You would think I am a different person when I am with him. It is though my problems cease to exist; or, at least, they diminish to a degree to which they are no longer monsters in my mind and heart and soul. I am no longer a monster. I am no longer an emotional wreck: one moment elated and bright and lively, the next spinning into an escapable, impenetrable tunnel of absolute darkness until I am sunk in the very depths, lost and dead, paralysed by the totality of misery. I am no longer so volatile and on edge inside myself, as though I’m not even yet certain of what my next movement will turn out to be. I have no idea who I am - how on earth could I ever predict my actions or temperament? I am no longer riding on the cusp of perpetual anxiety: not only troubled the constant, dampening notion of the horrors that are bound to occur at any moment - my mother will leave me, everyone will leave me; but suffering the jarring evocations of the past - echoes of trauma pervade every room and plague my mind wherever I go. I am no longer so gripped, so utterly incapacitated by overwhelming terror at the sense of food; though a drifting cooking scent can stir my apprehensions and the plate in front of me will have me daunted motionless for perhaps twenty minutes or more there is a new sentiment which counters fear - a light, a love, a strength that will in time overcome the demonic force prowling in my skull. I am renewing. I am being born again. I am becoming me, and, for once, that is okay. I can tolerate my reality. My worries are drifting on a breeze somewhere beyond the space between us. There is a mellow ambience of healing somehow, when we are together. Nothing matters because we have each other. 


The lovers sink quite gently under the tides of sleep amidst the protective lattice of one another's limbs.
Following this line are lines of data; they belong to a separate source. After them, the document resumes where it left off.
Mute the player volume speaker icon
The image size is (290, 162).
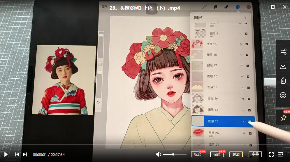[x=158, y=154]
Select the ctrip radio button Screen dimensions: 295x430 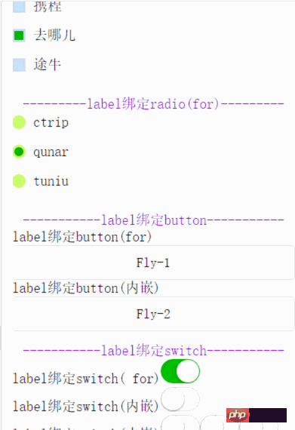tap(19, 122)
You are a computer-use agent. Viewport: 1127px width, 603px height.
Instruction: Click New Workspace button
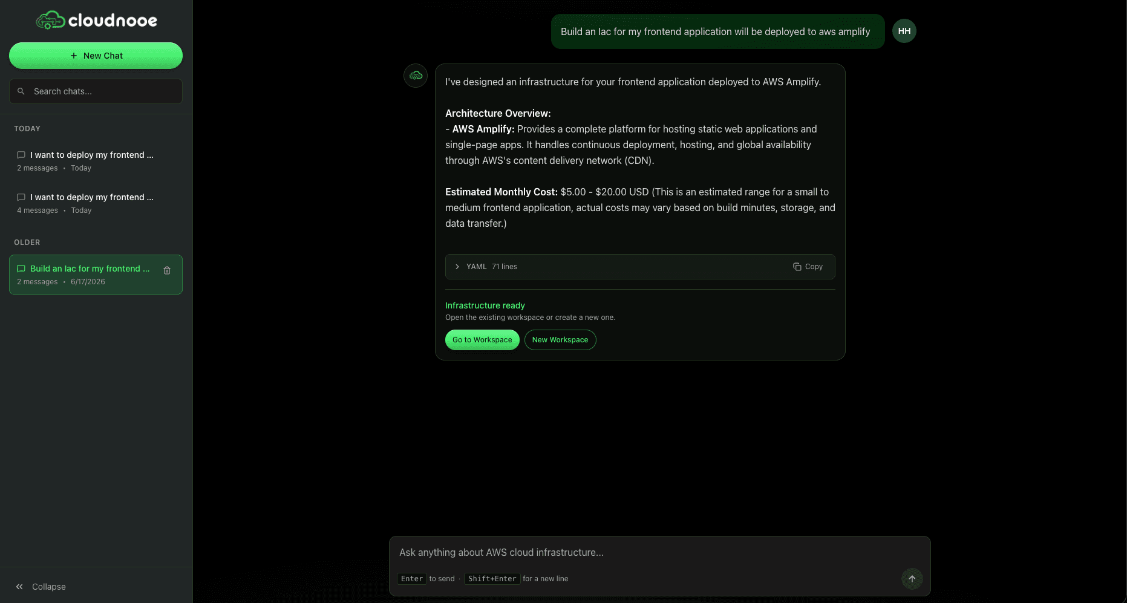click(x=560, y=340)
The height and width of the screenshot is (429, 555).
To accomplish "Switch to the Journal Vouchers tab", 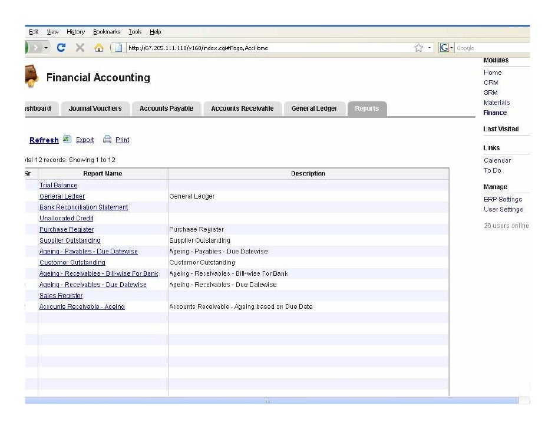I will [95, 108].
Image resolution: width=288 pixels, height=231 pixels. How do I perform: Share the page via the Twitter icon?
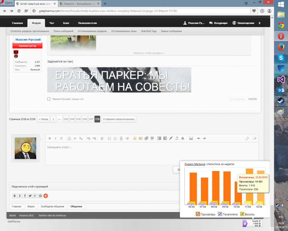click(30, 196)
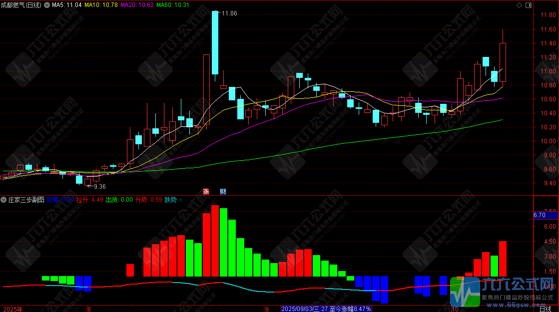Screen dimensions: 559x312
Task: Click the diamond icon at chart top-right
Action: [x=519, y=5]
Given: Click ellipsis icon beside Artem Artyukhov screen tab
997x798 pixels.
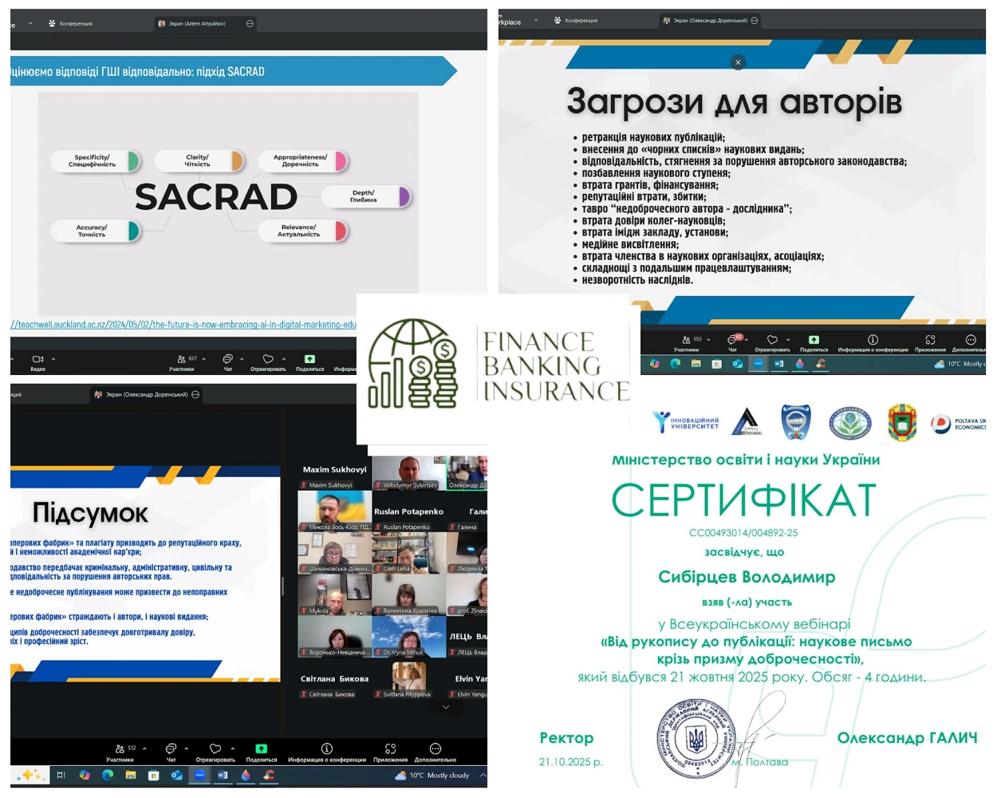Looking at the screenshot, I should pos(250,24).
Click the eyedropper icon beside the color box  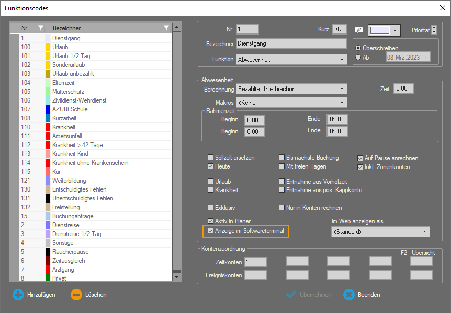358,30
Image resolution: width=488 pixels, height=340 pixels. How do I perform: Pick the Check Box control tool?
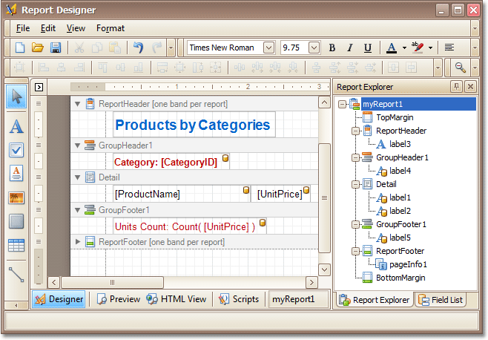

Though during the tossed course of slumber's wildest depths they may, for moments, part; come morning they will be found locked once more in their intertwining embrace: the velveteen petals of flesh blushing under the tenderness of their counterpart's kisses, the fusion of their polleny breaths composing the sweetest scent between them, this florescent wreath of the vine-like limbs clinging in some remarkable, coupled sculpture.